Cosa aspettarsi durante e dopo l'esame
L’elettromiografia è un esame ambulatoriale che si svolge in pochi passaggi. Dopo una prima valutazione clinica, il medico applica piccoli elettrodi sulla pelle o inserisce aghi sottilissimi nel muscolo o nervo da analizzare. Il fastidio percepito è minimo e momentaneo, e non comporta rischi rilevanti. Benché l’esame non sia particolarmente invasivo, il paziente può provare una sensazione di fastidio simile a crampi o spasmi muscolari durante la stimolazione elettrica e accusare dolore, gonfiore e indolenzimento nelle aree in cui vengono applicati gli elettrodi ad ago. Prima di sottoporsi a questa procedura è molto frequente, e comprensibile, chiedersi se faccia male. In particolare, si può provare un certo disagio durante l’inserimento degli elettrodi nella muscolatura, con possibile sensazione di pizzicamento, pressione o crampi. Infine, alcuni pazienti avvertono una leggera sensazione di dolore o fastidio nei siti degli aghi, dopo la rimozione, per un breve periodo.
Dopo la procedura, è possibile tornare alle normali attività quotidiane.
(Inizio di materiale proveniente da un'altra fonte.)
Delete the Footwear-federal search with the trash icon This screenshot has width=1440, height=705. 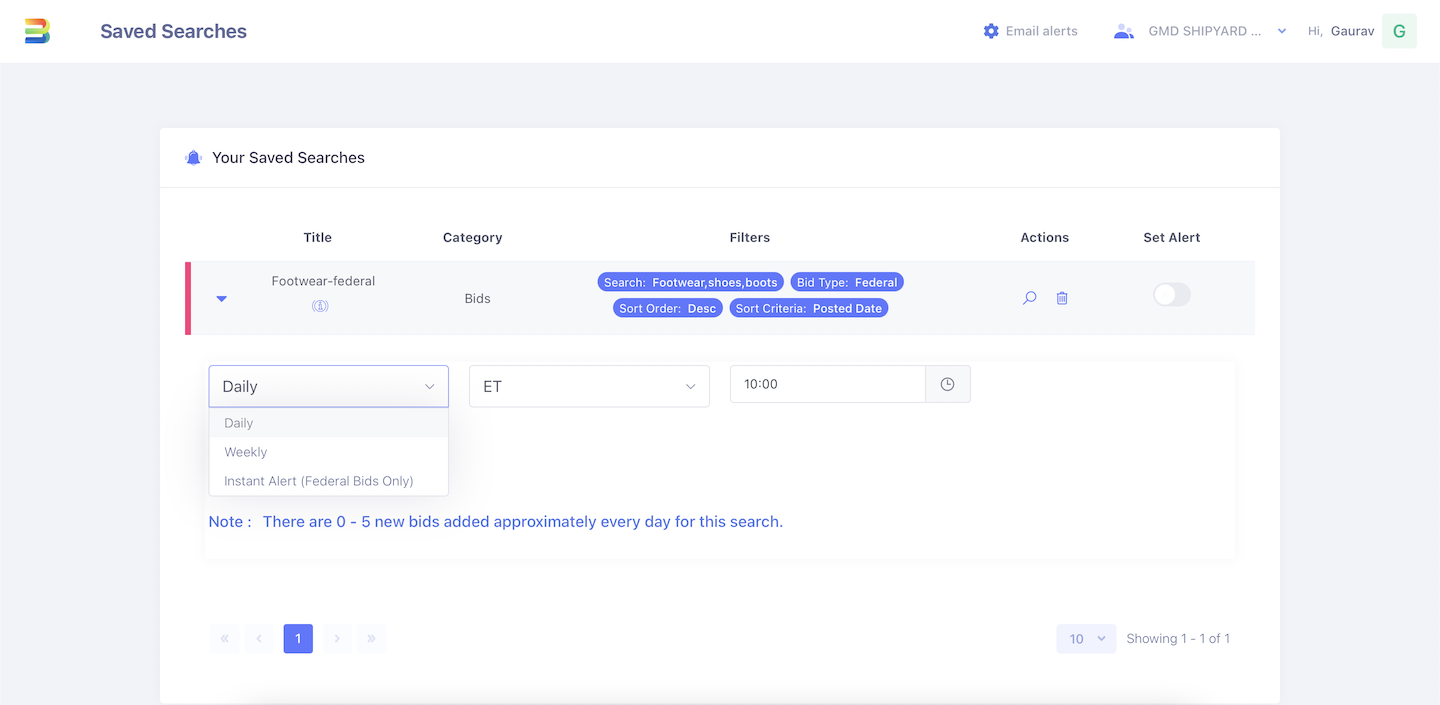pos(1062,297)
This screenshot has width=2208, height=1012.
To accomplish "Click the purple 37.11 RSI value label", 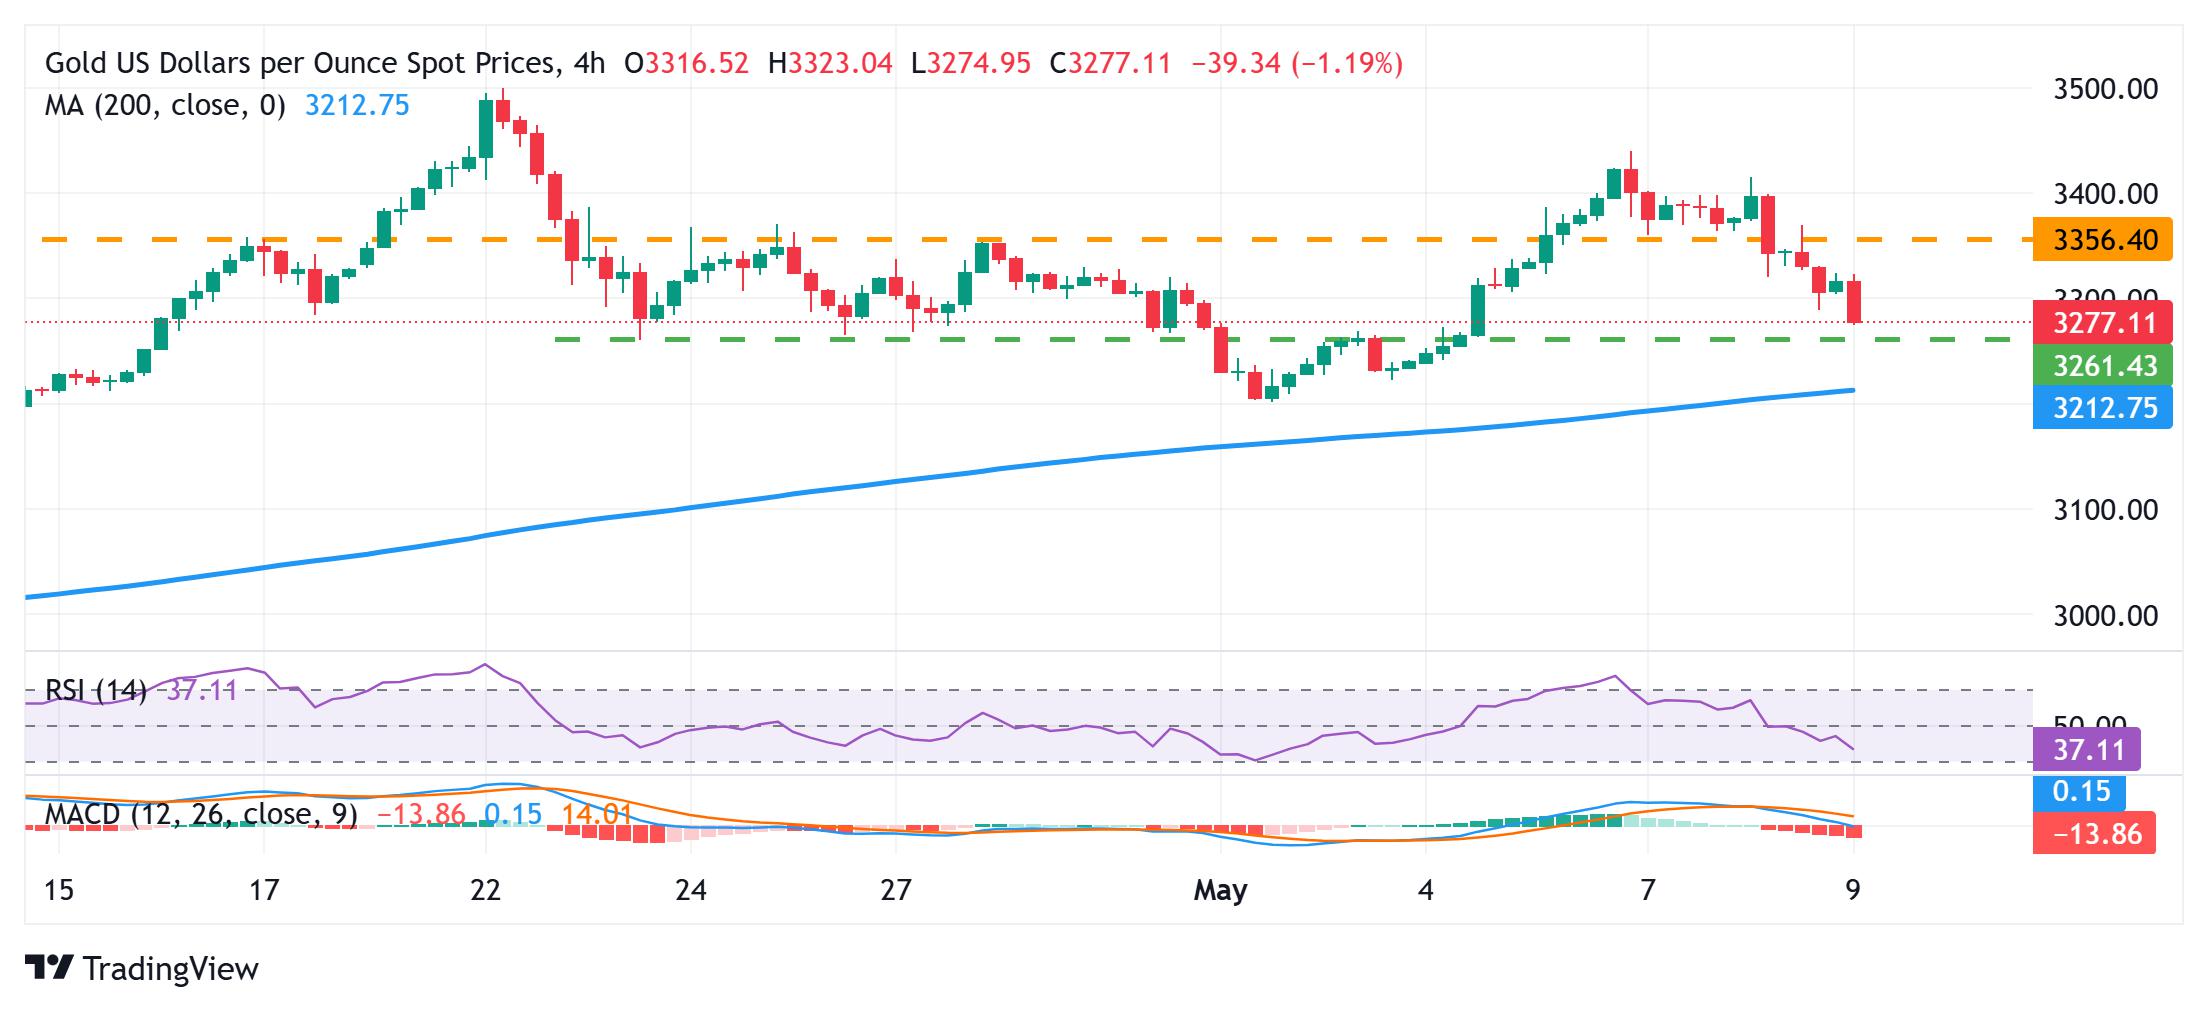I will [2087, 749].
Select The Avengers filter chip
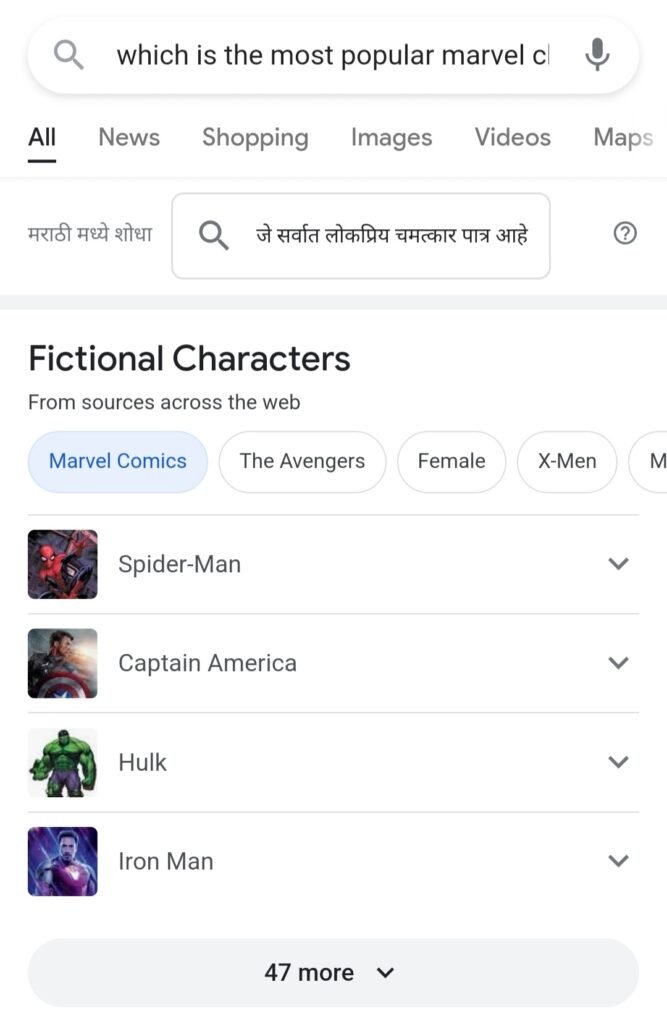Image resolution: width=667 pixels, height=1024 pixels. point(302,461)
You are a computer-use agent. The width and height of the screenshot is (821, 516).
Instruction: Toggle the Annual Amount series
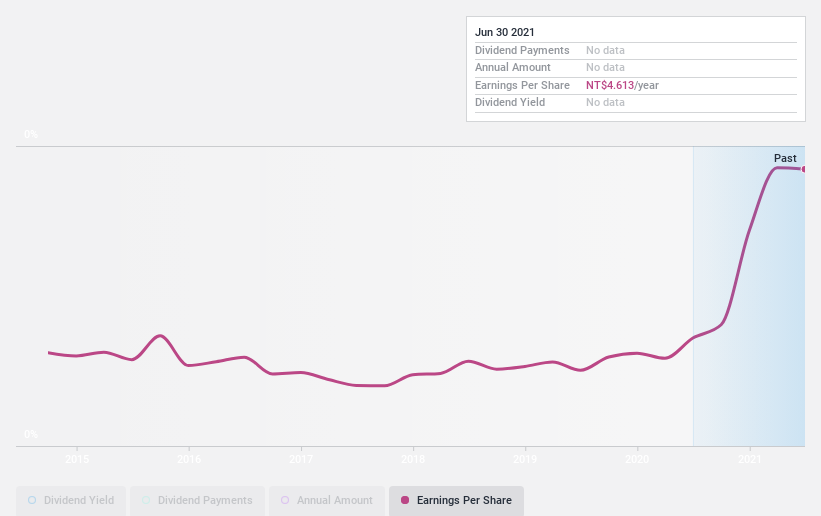pyautogui.click(x=327, y=500)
È importante seguire le indicazioni del medico, soprattutto se ci sono istruzioni specifiche dopo la procedura.
- Indolenzimento della durata di qualche giorno a livello dell'area in cui sono stati applicati gli elettrodi.
- Formicolio, ematoma e gonfiore in corrispondenza di dove si sono inseriti gli agoelettrodi.
L’équipe specialistica è a disposizione per chiarire ogni dubbio e accompagnare il paziente in un percorso di diagnosi attento e personalizzato.
Ricordiamo agli iscritti che il Piano Sanitario del Fondo Enfea Salute prevede la copertura delle spese sostenute per sottoporsi a un’elettromiografia, nell’ambito della “Diagnostica strumentale e specialistica”.